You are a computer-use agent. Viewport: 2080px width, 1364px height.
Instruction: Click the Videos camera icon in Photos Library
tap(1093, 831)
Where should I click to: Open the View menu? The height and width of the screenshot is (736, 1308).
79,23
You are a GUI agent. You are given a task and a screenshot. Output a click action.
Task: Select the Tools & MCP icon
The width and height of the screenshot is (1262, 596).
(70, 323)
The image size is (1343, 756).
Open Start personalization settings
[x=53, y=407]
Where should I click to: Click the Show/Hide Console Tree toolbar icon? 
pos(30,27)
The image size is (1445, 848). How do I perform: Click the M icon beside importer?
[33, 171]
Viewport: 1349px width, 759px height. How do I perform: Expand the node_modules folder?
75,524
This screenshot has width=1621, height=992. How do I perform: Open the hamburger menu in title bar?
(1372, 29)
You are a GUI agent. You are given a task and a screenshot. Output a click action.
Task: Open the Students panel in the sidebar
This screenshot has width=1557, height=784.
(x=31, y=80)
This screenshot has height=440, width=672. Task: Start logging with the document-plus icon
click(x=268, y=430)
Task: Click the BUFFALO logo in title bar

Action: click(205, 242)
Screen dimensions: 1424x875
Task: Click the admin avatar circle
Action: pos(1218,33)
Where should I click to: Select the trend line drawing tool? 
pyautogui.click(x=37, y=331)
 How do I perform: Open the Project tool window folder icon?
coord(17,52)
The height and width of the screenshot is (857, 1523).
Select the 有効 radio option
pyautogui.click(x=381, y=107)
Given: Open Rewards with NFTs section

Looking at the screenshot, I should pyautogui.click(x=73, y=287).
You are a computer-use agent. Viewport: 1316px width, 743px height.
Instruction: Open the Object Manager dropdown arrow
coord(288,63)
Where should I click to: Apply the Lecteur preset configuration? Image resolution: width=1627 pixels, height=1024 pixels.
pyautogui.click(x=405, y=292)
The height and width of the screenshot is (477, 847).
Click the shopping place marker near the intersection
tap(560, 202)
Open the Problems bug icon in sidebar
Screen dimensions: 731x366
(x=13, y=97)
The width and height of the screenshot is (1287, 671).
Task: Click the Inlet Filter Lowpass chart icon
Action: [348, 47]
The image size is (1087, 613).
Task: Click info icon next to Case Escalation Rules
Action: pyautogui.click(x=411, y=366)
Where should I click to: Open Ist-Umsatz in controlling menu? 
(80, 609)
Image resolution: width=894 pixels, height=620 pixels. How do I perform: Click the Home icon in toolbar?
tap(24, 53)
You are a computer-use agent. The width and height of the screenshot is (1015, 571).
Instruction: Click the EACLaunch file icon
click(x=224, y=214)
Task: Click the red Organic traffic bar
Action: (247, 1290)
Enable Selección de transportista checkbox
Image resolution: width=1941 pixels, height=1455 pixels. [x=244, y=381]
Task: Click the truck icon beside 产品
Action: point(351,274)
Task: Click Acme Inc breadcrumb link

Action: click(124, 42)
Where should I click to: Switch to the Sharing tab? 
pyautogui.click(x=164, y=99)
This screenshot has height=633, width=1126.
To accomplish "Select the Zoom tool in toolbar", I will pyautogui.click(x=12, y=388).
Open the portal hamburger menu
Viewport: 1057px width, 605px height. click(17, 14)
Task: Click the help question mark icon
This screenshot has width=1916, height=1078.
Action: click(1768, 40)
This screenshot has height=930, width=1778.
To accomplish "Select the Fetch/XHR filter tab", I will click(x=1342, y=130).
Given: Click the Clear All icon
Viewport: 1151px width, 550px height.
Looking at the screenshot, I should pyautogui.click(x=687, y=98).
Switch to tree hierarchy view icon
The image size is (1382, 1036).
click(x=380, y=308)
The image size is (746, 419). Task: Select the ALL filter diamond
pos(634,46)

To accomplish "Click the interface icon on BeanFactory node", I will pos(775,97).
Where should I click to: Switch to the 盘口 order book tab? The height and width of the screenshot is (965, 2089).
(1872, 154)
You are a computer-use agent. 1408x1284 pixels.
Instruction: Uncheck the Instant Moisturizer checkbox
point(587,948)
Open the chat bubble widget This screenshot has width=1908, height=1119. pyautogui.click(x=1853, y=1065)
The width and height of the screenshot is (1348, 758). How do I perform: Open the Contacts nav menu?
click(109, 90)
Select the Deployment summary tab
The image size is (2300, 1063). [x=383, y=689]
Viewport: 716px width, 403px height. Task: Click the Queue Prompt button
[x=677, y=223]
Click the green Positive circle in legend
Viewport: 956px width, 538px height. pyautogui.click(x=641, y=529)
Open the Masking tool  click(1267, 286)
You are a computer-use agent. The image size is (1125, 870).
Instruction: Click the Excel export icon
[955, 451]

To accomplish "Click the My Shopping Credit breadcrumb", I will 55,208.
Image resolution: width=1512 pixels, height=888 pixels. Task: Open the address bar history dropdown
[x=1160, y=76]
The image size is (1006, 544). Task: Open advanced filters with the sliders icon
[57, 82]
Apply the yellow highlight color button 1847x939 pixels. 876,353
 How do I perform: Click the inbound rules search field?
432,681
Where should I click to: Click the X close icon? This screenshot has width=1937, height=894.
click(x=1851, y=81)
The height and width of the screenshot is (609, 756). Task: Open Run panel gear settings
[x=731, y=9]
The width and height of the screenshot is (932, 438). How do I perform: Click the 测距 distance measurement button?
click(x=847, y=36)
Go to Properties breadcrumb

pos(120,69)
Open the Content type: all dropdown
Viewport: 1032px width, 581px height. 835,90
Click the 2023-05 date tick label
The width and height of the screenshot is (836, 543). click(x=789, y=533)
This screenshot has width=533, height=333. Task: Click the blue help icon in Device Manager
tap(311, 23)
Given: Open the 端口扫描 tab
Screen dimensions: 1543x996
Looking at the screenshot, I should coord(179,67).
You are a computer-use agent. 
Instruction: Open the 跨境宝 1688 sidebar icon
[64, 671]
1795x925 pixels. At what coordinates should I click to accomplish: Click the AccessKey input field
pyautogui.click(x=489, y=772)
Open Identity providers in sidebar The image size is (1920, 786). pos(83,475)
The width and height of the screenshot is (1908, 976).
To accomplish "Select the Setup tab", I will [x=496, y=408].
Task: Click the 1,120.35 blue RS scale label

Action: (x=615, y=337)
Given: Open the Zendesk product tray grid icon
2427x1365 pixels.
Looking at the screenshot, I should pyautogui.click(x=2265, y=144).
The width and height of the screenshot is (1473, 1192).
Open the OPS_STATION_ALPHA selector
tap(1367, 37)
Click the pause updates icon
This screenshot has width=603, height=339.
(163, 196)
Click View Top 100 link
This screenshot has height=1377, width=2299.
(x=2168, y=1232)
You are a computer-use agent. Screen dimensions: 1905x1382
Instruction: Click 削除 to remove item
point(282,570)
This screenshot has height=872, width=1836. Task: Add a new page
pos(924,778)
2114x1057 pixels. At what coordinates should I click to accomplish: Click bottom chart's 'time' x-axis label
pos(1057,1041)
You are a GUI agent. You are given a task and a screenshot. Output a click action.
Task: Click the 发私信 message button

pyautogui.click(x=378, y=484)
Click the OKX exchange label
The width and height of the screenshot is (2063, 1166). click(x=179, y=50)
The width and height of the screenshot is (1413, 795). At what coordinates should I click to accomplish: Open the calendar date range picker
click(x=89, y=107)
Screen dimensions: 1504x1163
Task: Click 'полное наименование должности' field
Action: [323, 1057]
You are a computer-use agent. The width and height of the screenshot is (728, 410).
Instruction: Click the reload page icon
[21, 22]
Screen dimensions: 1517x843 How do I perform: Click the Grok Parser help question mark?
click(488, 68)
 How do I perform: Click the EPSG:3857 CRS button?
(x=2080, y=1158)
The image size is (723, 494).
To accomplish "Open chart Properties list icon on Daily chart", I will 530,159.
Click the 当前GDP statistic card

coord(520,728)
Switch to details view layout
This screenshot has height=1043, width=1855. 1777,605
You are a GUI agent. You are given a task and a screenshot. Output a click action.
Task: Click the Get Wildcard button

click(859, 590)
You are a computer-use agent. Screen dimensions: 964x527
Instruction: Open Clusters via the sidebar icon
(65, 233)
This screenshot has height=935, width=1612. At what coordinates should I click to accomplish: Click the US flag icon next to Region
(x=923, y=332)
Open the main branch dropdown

===============

* Exercise details: Using the material above, report each line where "computer" occurs.

* Written response:
You are a computer-use agent. Viewport: 2080px width, 1364px height.
You are a computer-use agent. Viewport: 1316px width, 743px height.
You are a computer-use agent. The width and height of the screenshot is (1015, 571).
You are a computer-use agent. 1408x1284 pixels.
You are a computer-use agent. The image size is (1125, 870).
You are a computer-use agent. 
You are a computer-use agent. Screen dimensions: 1905x1382
You are a computer-use agent. The width and height of the screenshot is (728, 410).
You are a computer-use agent. Screen dimensions: 964x527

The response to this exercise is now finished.